Friday, March 14, 2014

Disappointed but not down

So not much sleep. Pain is getting to me. I'm not sure I'm going to be able to workout today. Specially when I'm up at 5am because sleep hurt. Not a complaint again. Nothing to complain about. Life is what it is and complaining never changes that it only feeds it. I'm disappointed that I might not be up to working out. I really do think that if I workout today I'm probably going to be miserable all weekend. However; I don't see any reason to let it get me down. 1. I worked out yesterday just incase because I couldn't today. 2. I have a lot of other things I can do to keep me busy today. 3. I got three workouts in this week and my goal is two. Anything over two is a bonus :)

 I had someone say to me that it was basically good to see that the wedding has me motivated. She wasn't really talking about getting healthy because I don't know that she even knows that is a goal of mine right now. She was referring more to me working on my art and the dolls. The wedding is not why I'm doing what I am though. I can see why it would appear that way to some since it all kind of makes sense. However; even if Trever had not proposed to me I would be were I am now.

  why an I doing it than? I have been in a place far to long of feeling like I have no quality of life. I'm limited as to what I can do because of my disability and the fact that 7-9 months of the year are nasty cold and cold hurts me like hell. It was eating away at me and all I could think about was my mom. After my sister died my mother just kind of started giving up. She was already not in the best health but than all she ever did was sit and watch movies. So my dad got her a computer. I got her away from the TV and gave her a place to grieve because she started finding other people like her who had lost a child. She started to design web pages and all sorts of things. She took to the computer and photo editing programs like a fish to water. My mother was such an amazing artist and crafter. I really do get my gifts from her. But all she did was sit at the computer. We couldn't get her to go do anything else. She didn't want to go for walks or hang out with friends etc...
 My sister died in 1990. My mother died in 2000. Ten years may seem like a long time but its really not. That was 10 years of a sedentary life. 10 years of letting her health get worse and worse. Ten years of smoking and no exercise. Ten years of missing her little girl so much and dedicating so much time to her Dee's Angels web site that she forgot pretty much what she was missing out with her other three daughters and their children. My mom died at the age of 52. Her Death certificate say she died from obesity and smoking. She died because she had hardening of the arteries going to her large intestine and that was brought on by not moving around enough, not having enough circulation, eating to many fatty foods and smoking. So yeah her weight and her smoking in the long run did kill her, but what really killed her was having a broken heart and giving up on life. Its been a fear of mine for a long time I would die young like my mom. The more health issues I was starting to have the more I wished my mom would have not been dumb and had taken care of her. I might know if mine run in the family or not. But... She didn't. She is gone and I don't have her anymore because she couldn't see past her own pain so we lost her. I'm not willing to do that to my kids and I'm not going to die young.. Not in me to do that.. So I woke up and decided that my life isn't going to change unless I change it.

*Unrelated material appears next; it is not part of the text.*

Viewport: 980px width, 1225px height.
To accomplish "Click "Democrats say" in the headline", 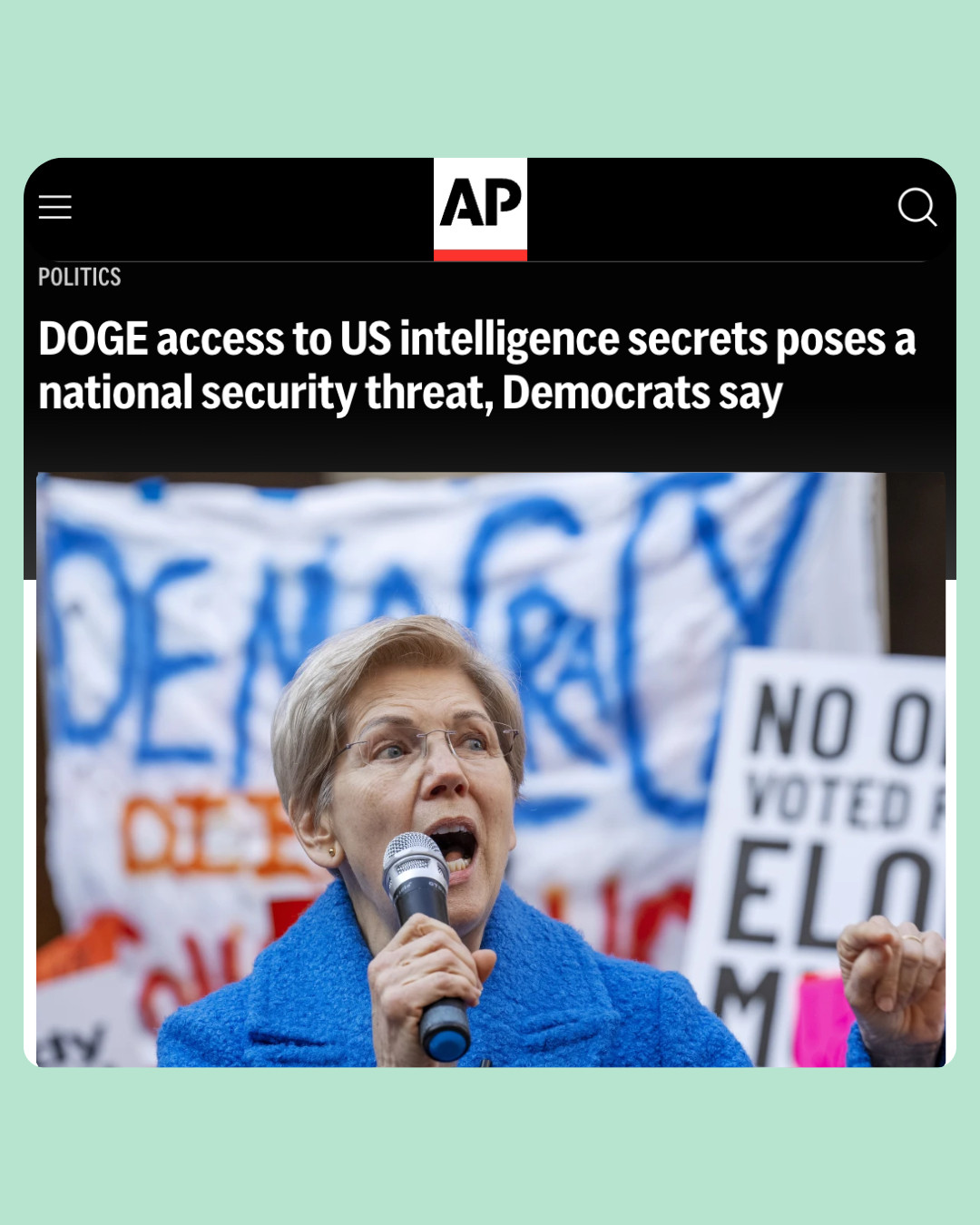I will [x=642, y=393].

I talked to Trever who also wanted to get healthier. I was getting worried about him. When your 31 and in worse shape than I was at 31 that is not good. So together we are doing this. Its far from easy but I want to be healthy. I want to be able to belly dance and fire dance again. I know that will mean I have to have surgery on my other shoulder but I'll do it. I know it means I'm going to have to lose some weight so its not so hard on my hips and my knees but I'll do it. The goal is not to be thin. The goal is to be healthy. Does that mean the number on the scale doesn't matter to me. Yes and no.... Yes because I have a size in mind not a weight I would like to be. No because if I don't see results its a bummer. Specially when you work really hard and stick to the eating plan. But if I don't see the numbers on the scale but do see them on the measure tape that helps.

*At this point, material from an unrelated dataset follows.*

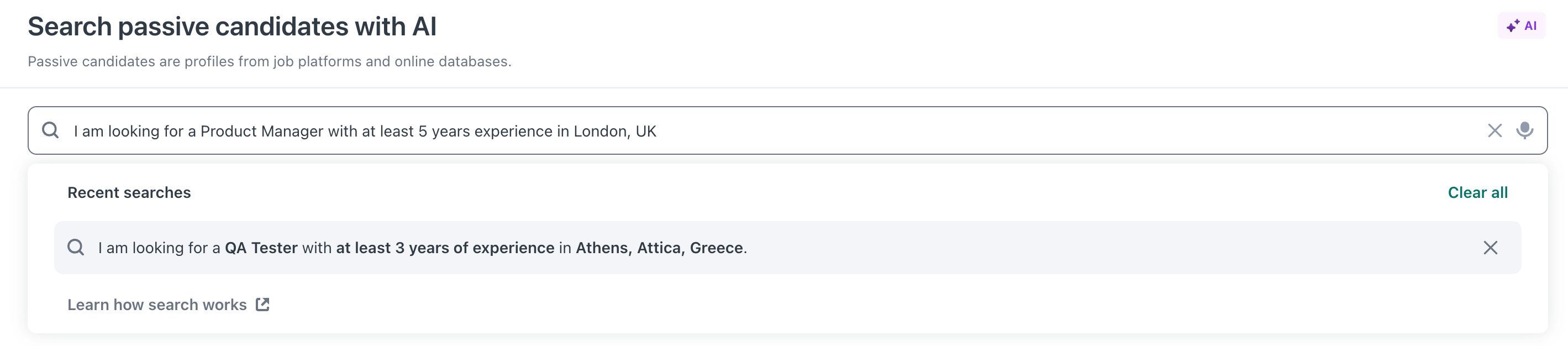
Task: Click external link icon after Learn how search works
Action: pos(262,305)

I'm not totally happy with the meal plan we are on, but we agreed to give it 10 weeks before any changes. He seems to like it for most part. I think its good because I notice less and less sugar cravings on my part with each week that goes by. But its hard to not have any sugar. I'm not sure yet how I will change things at the end of the 10 weeks.. We still have Five weeks to go. I do know though that I am going to be able to eat fruit. This no fruit crap is killing me. Its a healthy way to consume some sugars and I don't get that either.
We do get what is called a load day. Meaning on  every saturday we can eat what we want. The first couple of saturdays we over did I'm sure lol.. But I notice I have less I "have" to have on saturdays now and its more about treating myself. Like Trever is the Pizza king and doesn't eat it now really. However Saturday I'm making him homemade pizza. I love ice cream and saturday I will have some chunky monkey :)

All in all I feel better about myself than I have in YEARS. I look in the mirror and I see a woman who is trying, a woman who cares about herself, a woman who is getting her quality of life back. A woman who still wants to move down south. LOL but is making the best out of Michigan and finding the artist she is again. A woman with determination who isn't going to let pain, her disability, her self sabotage or fears stop her damn it.

A woman who sees her success not her failures in life. That really is the key. Being able to see myself as a success. I want to inspire my children.